The result of this variety of preferences is that many organisations are starting to reduce the costs of hardware by sharing them with their employees. Bring Your Own Device (BYOD), as it has become known, sounds like a straightforward way to reduce costs however there are several considerations to aid a successful implementation of a BYOD policy:
- Consider the impact of users leaving the business
- Consider the impact of devices being shared with family members
- Consider the licencing of software packages that a user requires to carry out their duties
- Consider the requirements for data security regarding access, the ability to download and the ability to print content
In many cases the implementation of policies will provide a framework within which users are contractually required to operate, however policies require policing to ensure that they are adhered to. The level of policing varies quite dramatically based on the industry and type of content.
To address these challenges in implementing policies, many companies offer Mobile Device Management (MDM) solutions. MDM solutions vary in their approach to the challenges and many target specific challenges, operating systems or devices.
Available solutions come in variety of flavours, including cloud hosted and on-premises.

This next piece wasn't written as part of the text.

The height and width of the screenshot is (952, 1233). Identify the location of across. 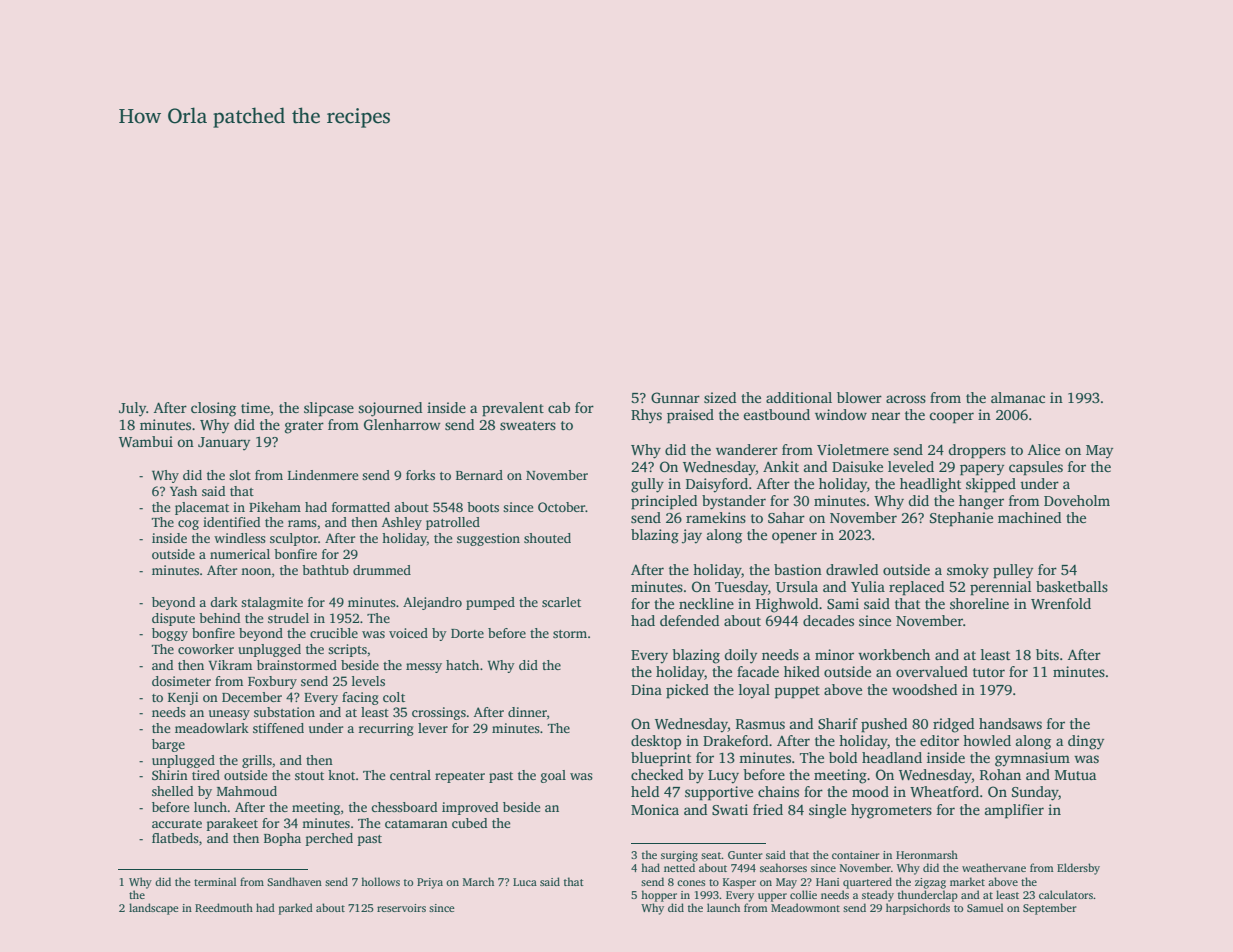
(906, 399).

When the solutions are hosted on-premises, the architecture is usually based around a proxy server to accept all traffic from external devices, authenticate the device/user and then allow the traffic to pass through into the internal network.
For most of the devices, the solutions will create a partitioned area on the device which will then allow the installation of Apps to that area and the storage of corporate data to that area as well. Access to the partition is only available through the MDM solution. The MDM solution will usually require authentication.

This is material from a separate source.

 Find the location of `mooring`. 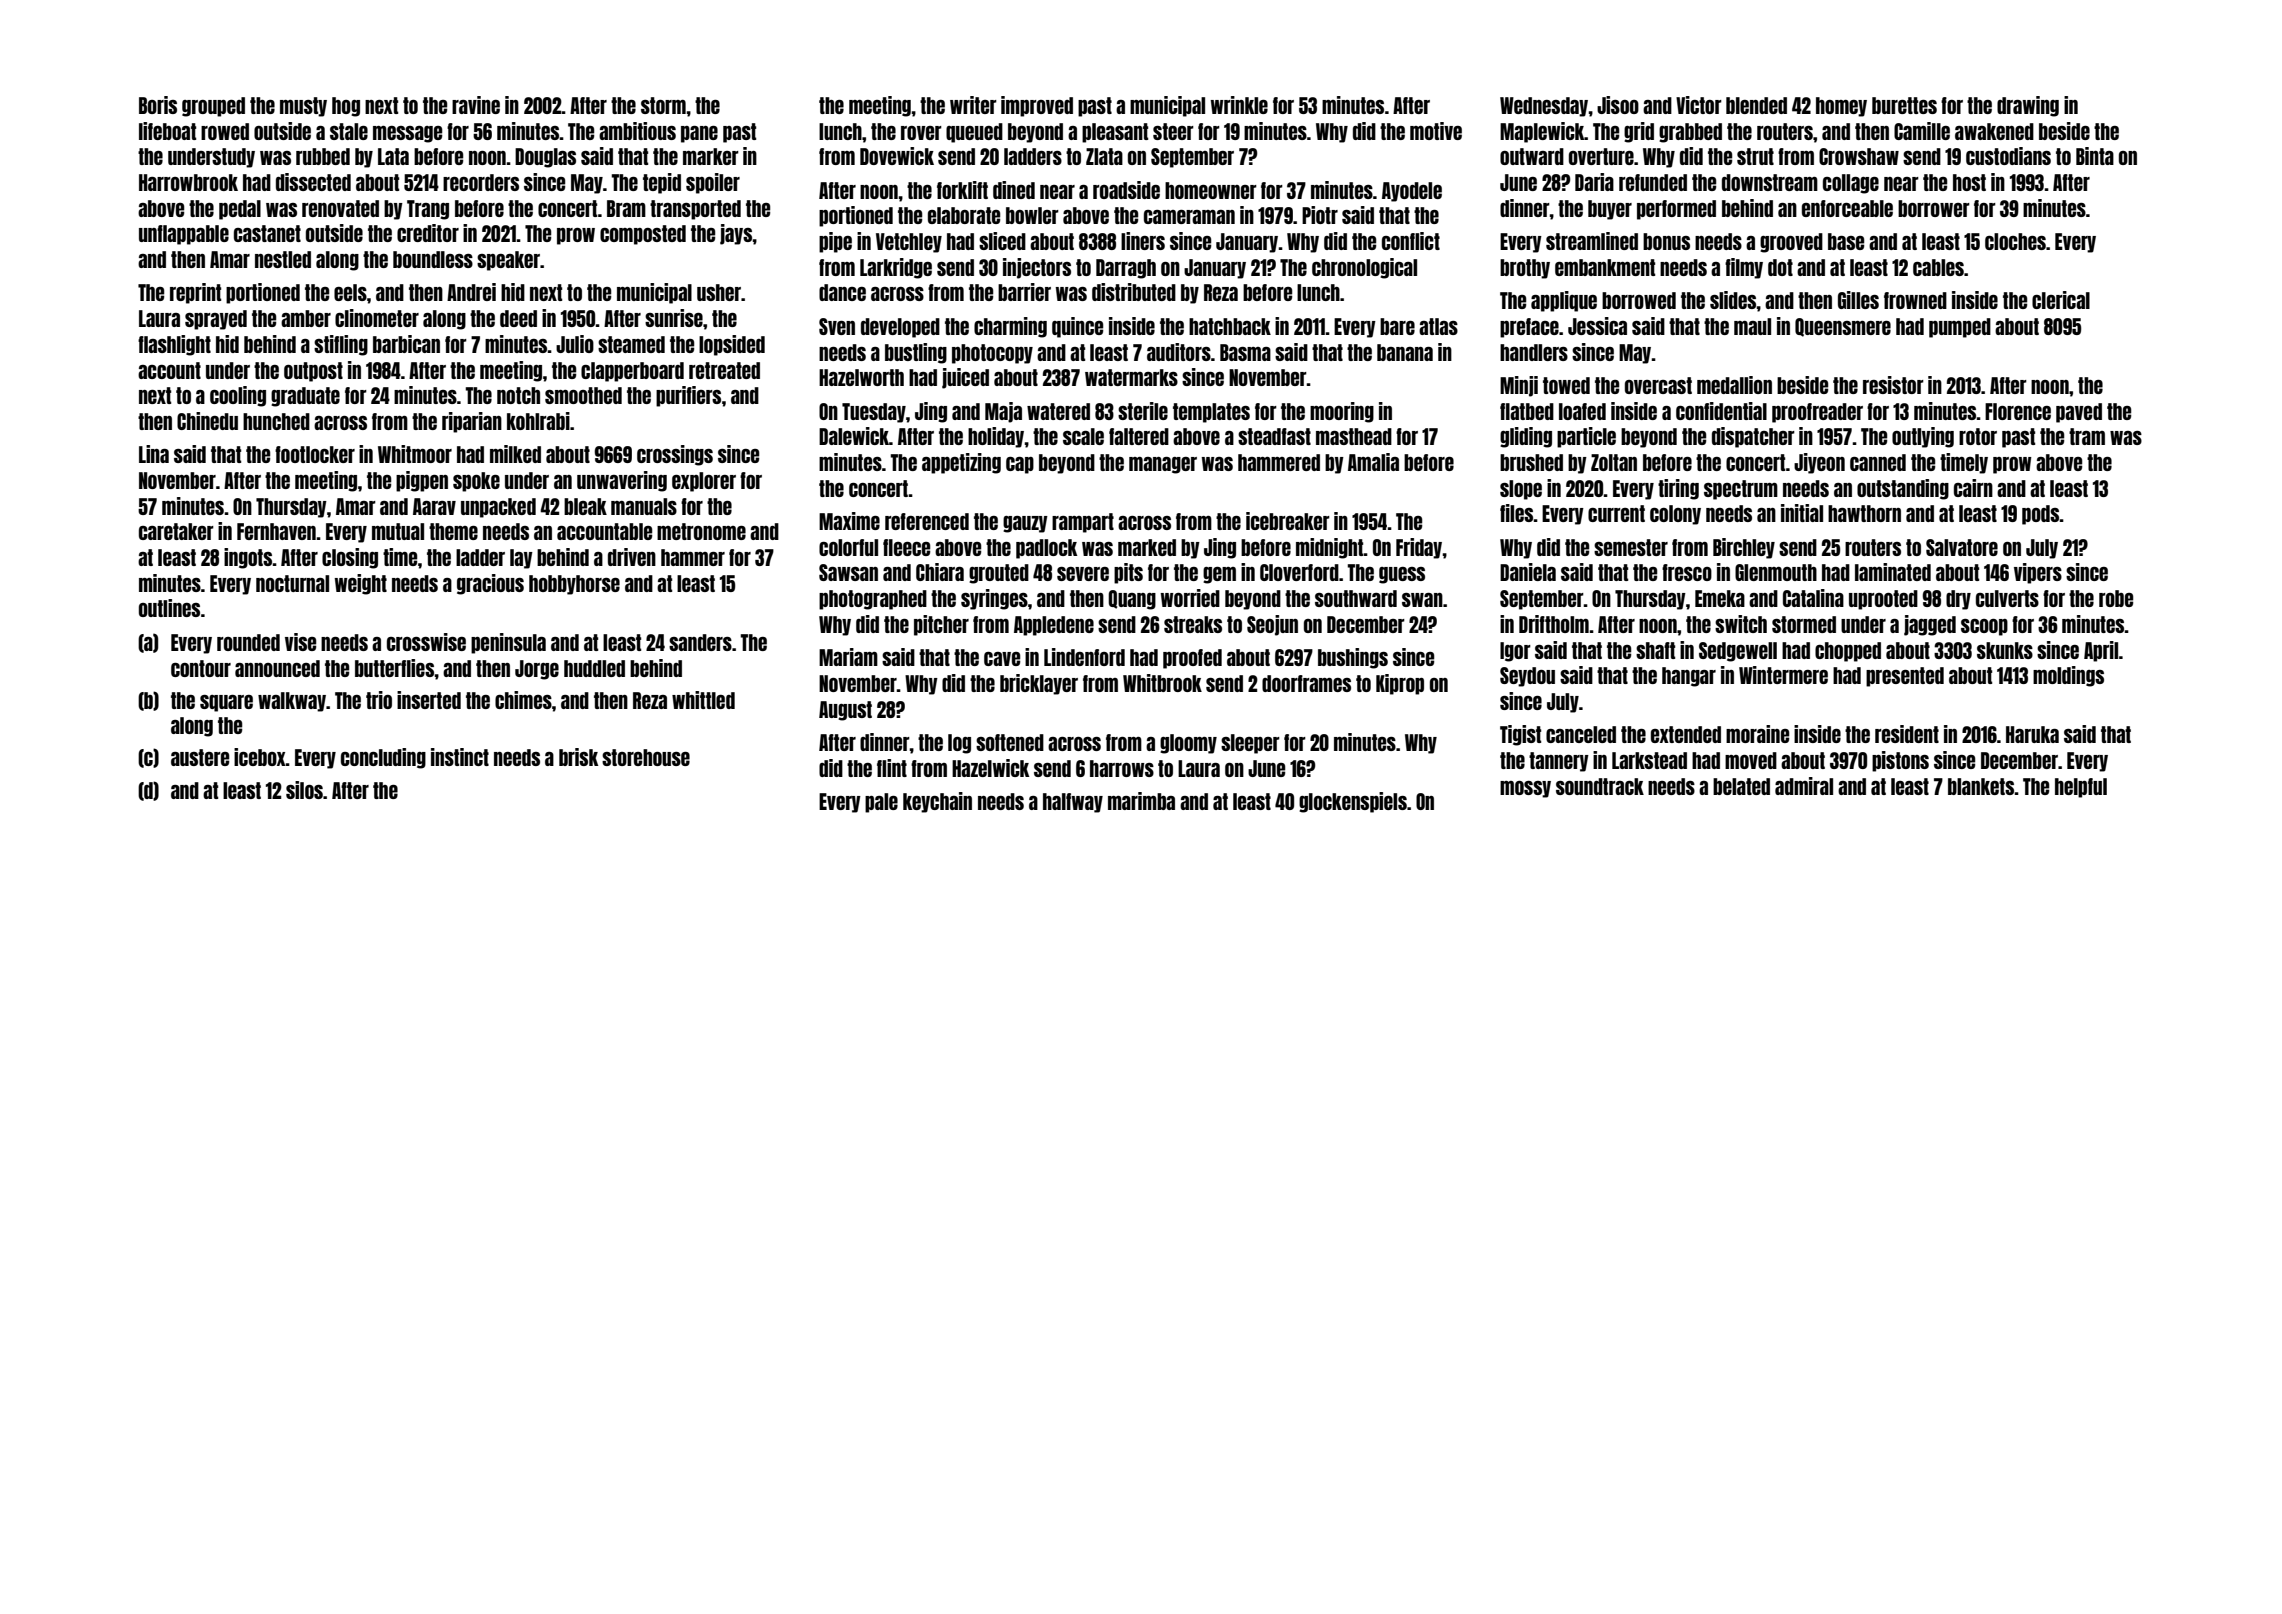

mooring is located at coordinates (1342, 412).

Many solution providers have APIs that allow App developers to integrate the ability for MDM solutions to control App features such as the ability to download or print content.
Comparison
Below is simple comparison of features for some of the bigger MDM solutions currently available:
Mobile Iron | AirWatch | Xen Mobile | Good Technology | Intune & Windows Server 2012 | |
---|---|---|---|---|---|
iOS | Yes | Yes | Yes | Yes | Yes |
Android | Yes | Yes | Yes | Yes | Yes |
Windows | Yes | Yes | Yes | Yes | Yes |
Windows Phone | Yes | Yes | Yes | Yes | |
Blackberry | Yes | ||||
Symbian | Yes | ||||
Selective Wipe | Yes | Yes | Yes | Yes | Yes |
Secure access gateway | Yes | Yes | Yes | Yes | |
Wi-Fi/VPN configuration | Yes | Yes | Yes | Yes | Yes |
Certificate Management | Yes | Yes | Yes | ||
App Management | Yes | Yes | Yes | Yes | Yes |
Extensible | Yes | Yes | Yes | Yes | Yes |
FIPS 140-2 Cryptography | Yes | Yes | Yes | Yes (based on device) |
Summary
In summary, there are a lot of solutions that are available and they all have their strengths and weaknesses. To decide on the most appropriate solution, an assessment of corporate requirements and solution capabilities should be undertaken.